Überlegungen zu einer Grundaufgabe der Typografie
Mögen Sie den Film »Casablanca«? Wenn nicht, nehmen Sie für die folgende Überlegung einen Film, den Sie mögen. Gesetzt den Fall Sie möchten sich noch einmal die Szene mit dem berühmten Satz »Ich schau dir in die Augen« ansehen. Was tun Sie? Suchen Sie das Zitat im Internet und geben in der Videosteuerung des Films die genaue Position 1:33:39 (oder 1:37:41 je nach Fassung) ein, um exakt diesen Spruch zu Gesicht zu bekommen? Nein? Sie steuern stattdessen grob den Schluss des Films mit der Szene an und lassen sich erneut vom Filmgeschehen in Bann ziehen – und entdecken, dass der Satz doch ein wenig anders fällt, als in Ihrer Erinnerung? Und außerdem haben Sie inzwischen fast 20 Minuten des Films erneut angeschaut? Dann sind wir beim Thema. Rollen oder Schlagen.


Ein Film dauert 90 Minuten, möchte ich in bewusstem Anklang an Fußball-Zitate sagen. Man nimmt sich eine gewisse Zeit dafür. Man lässt sich darauf ein, dass sich der Stoff entwickelt, man die handelnden Personen kennenlernt, auch mancher Umweg gegangen wird, der sich später vielleicht als zentral herausstellt. Und man konzentriert sich in gewisser Weise. Ablenkende Dinge drumherum werden reduziert. Auch wirklich niemand käme auf die Idee, dass irgendwo im Filmbild ständig eingeblendet würde, an welcher Position (Fortschrittsbalken) oder Filmminute man sich befindet. Das wäre dem Filmgenuss abträglich.
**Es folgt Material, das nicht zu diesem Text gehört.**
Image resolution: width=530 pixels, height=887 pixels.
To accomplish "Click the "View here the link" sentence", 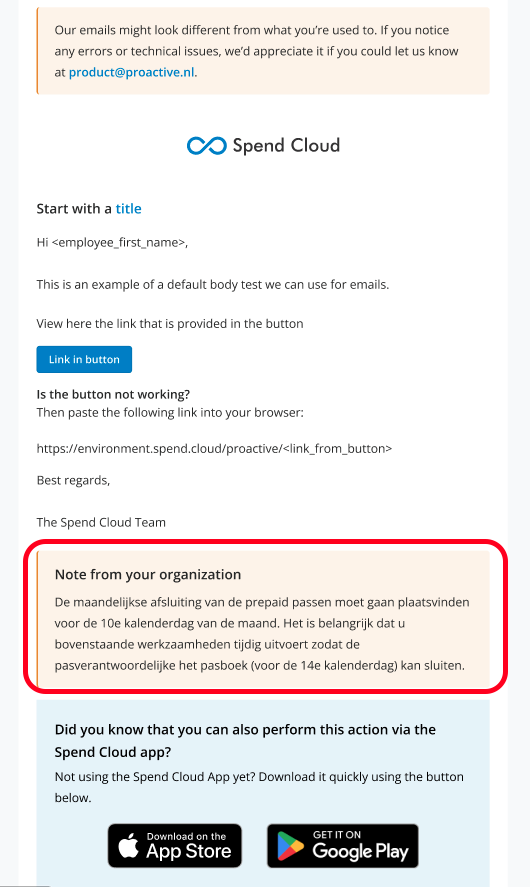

Und an dieser Stelle möchte ich den Blick schwenken auf ein anderes Medium: Das Buch. Genauer noch: Das Buch der Bücher.
Inhaltlich stecken im Text dieses Buches viele Filme, spannende und langweilige: Erzählungen, Dokumentationen, Dramen, Parabeln und Gleichnisse, langweilige Historien und Listen, Gesetzestexte ebenso wie aufrüttelnde Katastrophen, Entwicklungs- und Charakterstudien, Sprichwörter und Visionen.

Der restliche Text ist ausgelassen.